I cannot think or comprehend of anything more cucked than using rust. Honestly, think about it rationally. You are studying, learning, evangelising and promoting a language for a few years already solely so it can go and get ravaged by another man. All the hard work you put into your beautiful little language - understanding the beauty of borrow semantics, making beautiful efficient C bindings, participating in the RFCs, writing it, playing with it. All of it has one simple result: rust is more enjoyable for the men that will eventually just write unsafe in every function.

Created the perfect language? Great. Who benefits? If you're lucky, a random man who had nothing to do with the way the language grew up, who gets to work with it. He gets to write its tight semantics every night. He gets the benefits of its strong and fearless concurrency that came from the way you contributed to it.

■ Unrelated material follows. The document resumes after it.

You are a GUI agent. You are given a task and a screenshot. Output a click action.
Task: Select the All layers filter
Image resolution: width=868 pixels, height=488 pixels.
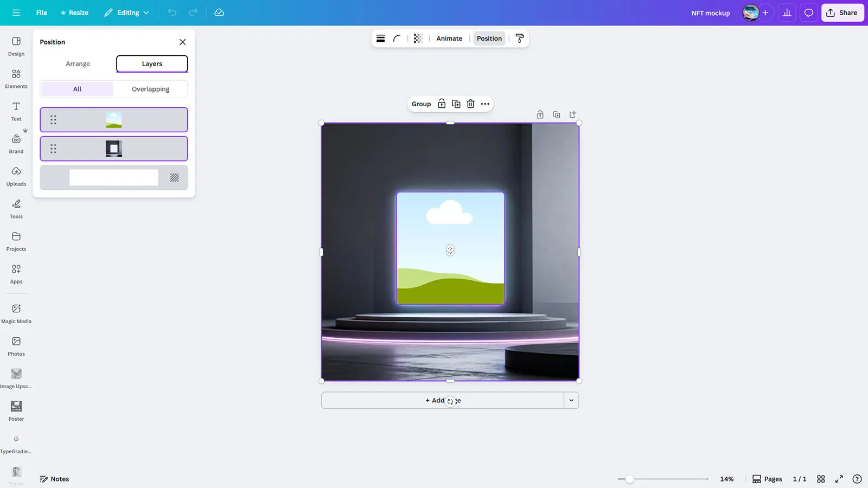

As a man who writes rust, you are LITERALLY dedicating at least 20 years of your life simply to create a language for another man to enjoy. It is the ULTIMATE AND FINAL cuck. Think about it logically

👍︎︎ 59 👤︎︎ u/hyperactiveinstinct 📅︎︎ Nov 13 2019 🗫︎ replies

lol no jobs

cries in unemployment

👍︎︎ 20 👤︎︎ u/hedgehog1024 📅︎︎ Nov 13 2019 🗫︎ replies

zero-jobs abstraction

👍︎︎ 14 👤︎︎ u/ironicshitpostr 📅︎︎ Nov 14 2019 🗫︎ replies

Rust is the only programming language that gave me some pleasure to learn, and it feels pretty much perfect for my life path.

👍︎︎ 10 👤︎︎ u/mgostIH 📅︎︎ Nov 13 2019 🗫︎ replies

Heathen! Burn him! Burn him! Heresy against The Holy Rust! Saint Klabnik will personally torture you to death for such heresy!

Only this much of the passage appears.